25 June 2023

Generating Tree-sitter and Grammar Wasm Binaries with Emscripten

While developing Edita I had to get pretty familiar with WASM concepts and Emscripten, which is what compiles the source files (e.g. C) into WASM and JavaScript files. This post documents some of the issues I encountered and serves as a guide to building and using WASM files using recent versions of Emscripten on Linux.

Tree-sitter

Edita uses a fork of tree-sitter with the following changes:

  • Fix environment detection in lib/binding_web/binding.js (the old check checked for Node globals like process, which are available in the renderer process in Electron).

  • Statically link parsers in script/build-wasm to support the following grammars, which use system libraries that aren’t in the main lib/binding_web/exports.json list:

    • Ruby
    • Svelte

    See:

    There are two other solutions suggested in the emscripten docs:

    • add EMCC_FORCE_STDLIBS=1 and -s EXPORT_ALL=1 to the emcc command in tree-sitter, or

    • add missing symbols to exports.json (as described in #949)

    but neither of these worked.

    The only disadvantage of static linking is that the grammars will be loaded unconditionally on startup, taking up some of the startup time that we want to use for loading common grammars.

  • Add support for statically linked modules to Language.load in lib/binding_web/binding.js.

Fork: https://github.com/gushogg-blake/tree-sitter.

emscripten/emsdk/llvm

A recent version of emcc (emscripten) must also be used, in order to get this change: https://github.com/emscripten-core/emscripten/pull/18382 (use locateFile in dynamic module loader):

emcc -v # 3.1.43-git

Otherwise you won’t be able to use locateFile to control the path that gets requested for side module wasm files, and it will default to something like /name.wasm—which obviously won’t work if your side modules are kept somewhere like /tree-sitter/langs/name.wasm.

This probably has to be installed via emsdk:

  • Clone the latest emsdk from https://github.com/emscripten-core/emsdk

  • From there run:

    ./emsdk install emscripten-main-64bit
    ./emsdk activate emscripten-main-64bit

    Note: I’m not sure if emsdk requires an installation step—if you get an error here, check the docs for that.

    This will give instructions on getting the latest emcc onto $PATH.

The latest version of emcc also depends on the latest version of llvm:

./emsdk install llvm-git-main-64bit
./emsdk activate llvm-git-main-64bit

Tools available for installation with emsdk can be seen by running ./emdsk list.

The tree-sitter build scripts should now use the latest version of emcc (you’ll have to reload the shell or run the command again to get it onto $PATH).

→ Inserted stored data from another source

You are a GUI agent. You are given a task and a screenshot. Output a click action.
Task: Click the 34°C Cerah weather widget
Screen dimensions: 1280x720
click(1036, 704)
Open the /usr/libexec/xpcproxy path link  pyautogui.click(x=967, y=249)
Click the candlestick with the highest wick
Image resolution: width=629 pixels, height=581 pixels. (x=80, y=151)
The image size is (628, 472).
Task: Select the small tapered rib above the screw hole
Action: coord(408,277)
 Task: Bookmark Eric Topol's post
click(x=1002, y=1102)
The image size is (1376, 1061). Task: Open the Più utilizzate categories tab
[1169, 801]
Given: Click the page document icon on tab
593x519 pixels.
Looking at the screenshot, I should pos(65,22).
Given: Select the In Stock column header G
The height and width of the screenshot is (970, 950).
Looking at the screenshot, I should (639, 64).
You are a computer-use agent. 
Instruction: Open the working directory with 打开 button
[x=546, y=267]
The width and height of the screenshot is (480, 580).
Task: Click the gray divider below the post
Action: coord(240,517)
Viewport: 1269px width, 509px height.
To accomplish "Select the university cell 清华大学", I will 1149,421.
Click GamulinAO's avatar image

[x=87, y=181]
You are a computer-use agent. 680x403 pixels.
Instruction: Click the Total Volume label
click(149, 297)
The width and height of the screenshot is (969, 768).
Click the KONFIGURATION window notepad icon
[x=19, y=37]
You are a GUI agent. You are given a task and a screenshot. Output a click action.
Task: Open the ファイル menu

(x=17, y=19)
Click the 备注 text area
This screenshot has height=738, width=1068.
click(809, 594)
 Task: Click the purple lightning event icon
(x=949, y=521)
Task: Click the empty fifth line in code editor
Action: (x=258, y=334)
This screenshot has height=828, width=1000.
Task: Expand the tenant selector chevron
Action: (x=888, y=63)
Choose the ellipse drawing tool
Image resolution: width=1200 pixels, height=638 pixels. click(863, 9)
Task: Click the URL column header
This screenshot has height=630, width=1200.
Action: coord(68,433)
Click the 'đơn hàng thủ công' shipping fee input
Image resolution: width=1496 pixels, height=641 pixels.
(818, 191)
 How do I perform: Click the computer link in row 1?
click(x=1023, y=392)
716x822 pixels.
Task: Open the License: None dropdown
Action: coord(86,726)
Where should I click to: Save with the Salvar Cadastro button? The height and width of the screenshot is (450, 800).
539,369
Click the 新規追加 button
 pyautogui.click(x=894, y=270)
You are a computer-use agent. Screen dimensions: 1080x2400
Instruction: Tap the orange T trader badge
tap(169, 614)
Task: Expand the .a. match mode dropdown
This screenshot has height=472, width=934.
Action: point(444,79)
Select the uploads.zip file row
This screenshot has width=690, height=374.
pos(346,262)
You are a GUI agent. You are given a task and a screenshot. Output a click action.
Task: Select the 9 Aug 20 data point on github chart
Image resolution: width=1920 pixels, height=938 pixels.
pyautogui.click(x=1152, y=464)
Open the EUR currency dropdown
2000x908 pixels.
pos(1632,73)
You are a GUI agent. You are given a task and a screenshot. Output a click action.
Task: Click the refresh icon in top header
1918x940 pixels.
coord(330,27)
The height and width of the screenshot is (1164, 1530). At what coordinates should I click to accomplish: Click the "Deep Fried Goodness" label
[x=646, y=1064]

Creating tree-sitter.wasm and tree-sitter.js

cd projects/tree-sitter
./script/build-wasm --static

The --static option indicates static linking. The list of grammars to statically link is hard-coded in build-wasm.

The files (tree-sitter.js and tree-sitter.wasm) are created in lib/binding_web.

Creating Grammar Wasm Files

Wasm files can be created with a non-patched tree-sitter installed as tree-sitter-cli:

git clone https://github.com/.../tree-sitter-[lang]
npx tree-sitter build-wasm tree-sitter-[lang]

The language wasm file will be created in the current directory.

Misc

Emscripten settings: https://github.com/emscripten-core/emscripten/blob/main/src/settings.js.